Reform of the UK’s libel laws could have interesting consequences for Irish law. A cartoon from a story in this week’s Economist sets the scene:
A few extracts from the article accompanying the above cartoon:
England’s strict libel laws face a shake-up
Selling legal services to people in other countries is a lucrative business for Britain, but where the libel industry is concerned the trade is increasingly unwelcome. Foreigners can sue each other in English courts, even when publication has been almost wholly elsewhere. .. For foreigners and locals alike, mounting a defence is costly and tricky. …
The fear of libel suits may chill academic debate (big medical companies have sued several scientists for criticising their products). Outfits campaigning against beastly regimes abroad say they have had to defang their reports because of the threat of litigation.
Many want the law to be fairer, simpler, quicker and cheaper. … Anthony Lester QC … submitted a private member’s bill which would make most of the important changes that reformers have been seeking. One would replace the flimsy “fair comment” defence (which easily gets tied up in questions of fact) with a new one of “honest opinion”. … A second change would replace the “responsible publication” defence, which puts more weight on procedure than substance, with one of “public interest”. … A third part of the bill would make it harder for corporate bodies to sue. Moreover, any foreign claimant would have to show that he had suffered “substantial harm” in England. …

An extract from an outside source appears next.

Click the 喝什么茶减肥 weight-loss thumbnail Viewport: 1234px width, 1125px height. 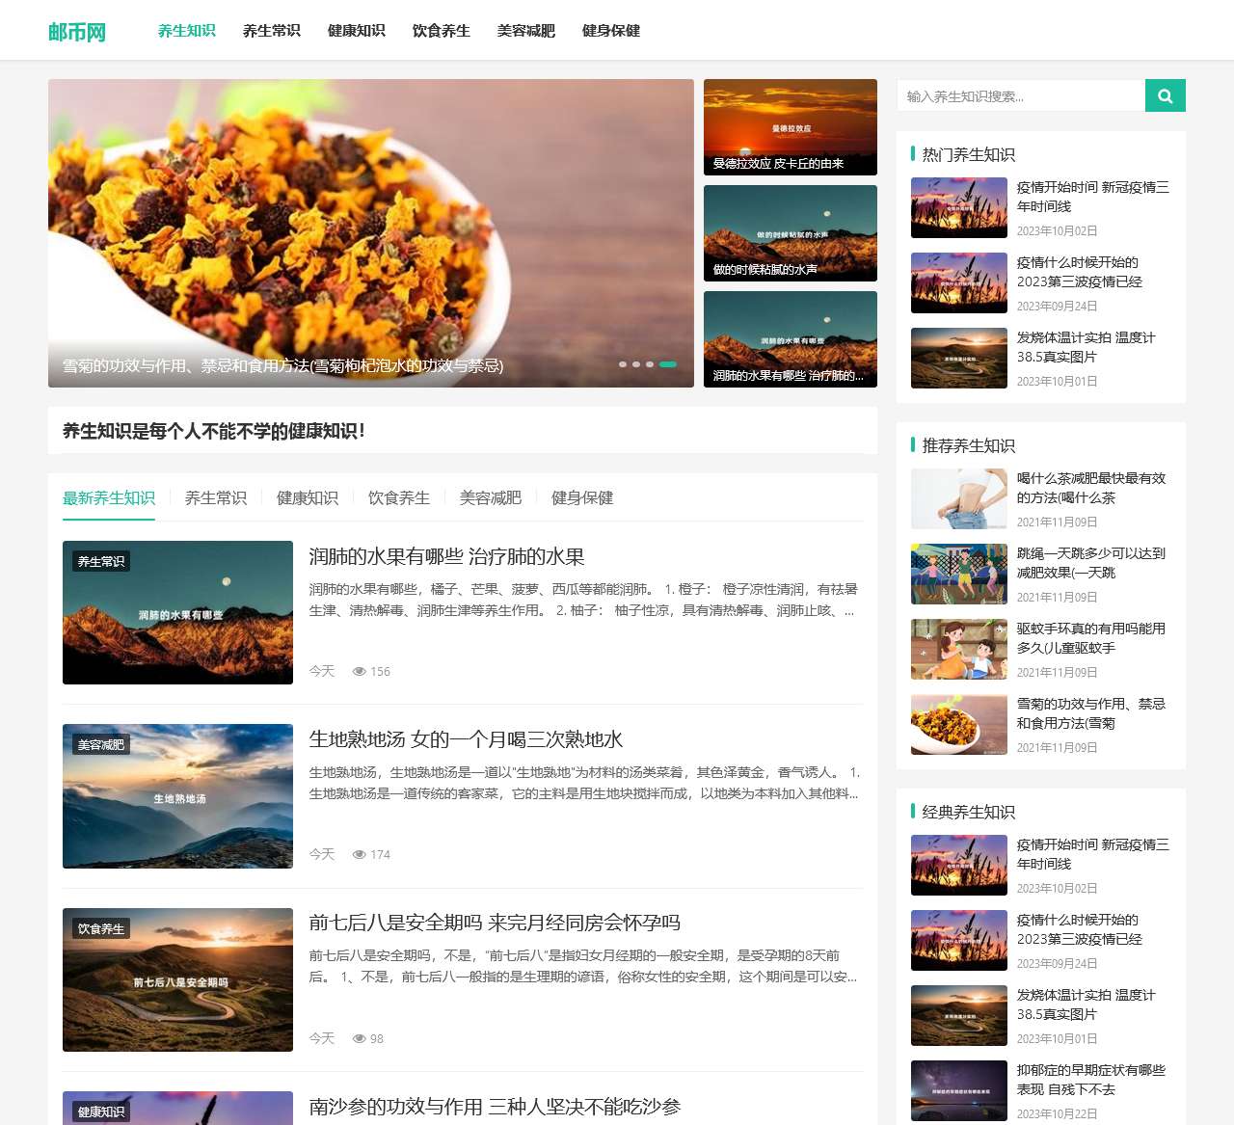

Lord Lester’s Bill is available here, analysed on Banksy’s blog and on Inforrm’s blog; a note of caution is sounded by Zoe Margolis whilst Paul Tweed is critical. Though important, the Bill is simply one part of the current conversation about libel reform in the UK. Another important part is the difference of opinion between two retired Law Lords (Hoffmann and Steyn).
Of course, be careful what you wish for. In Ireland, the Defamation Act, 2009 has reformed our libel laws. However, by the time it had worked its way through the Department of Justice and the Oireachtas, it was considerably watered down by departmental conservatism and political compromise; but now that it has been enacted, there is little political will for further reform. Lord Lester’s bill is carefully drafted; but if it suffers the same fate as the Irish bill did, it may not achieve its intended end, and the opportunity may be lost.
Finally, if Lester’s Bill, or some recognisable version of it, becomes law, then English law will have achieved a better balance in defamation law than Irish law does. It could also have profound effects on the future of Irish defamation law. The 2009 Act it is an incomplete reform: its new centerpiece defence of fair and reasonable publication is unworkable; its changes relating to damages are very timid; it confirms that corporations can sue for damages; and it does nothing to prevent libel tourism (the phenomenon of plaintiffs touring for the most congenial legal climate in which to take a libel action). Ireland would then be faced with the following choice. Dublin could replace London as the libel tourists‘ most favoured destination; or we could introduce similar amendments ourselves. It will be interesting to see how all this pans out.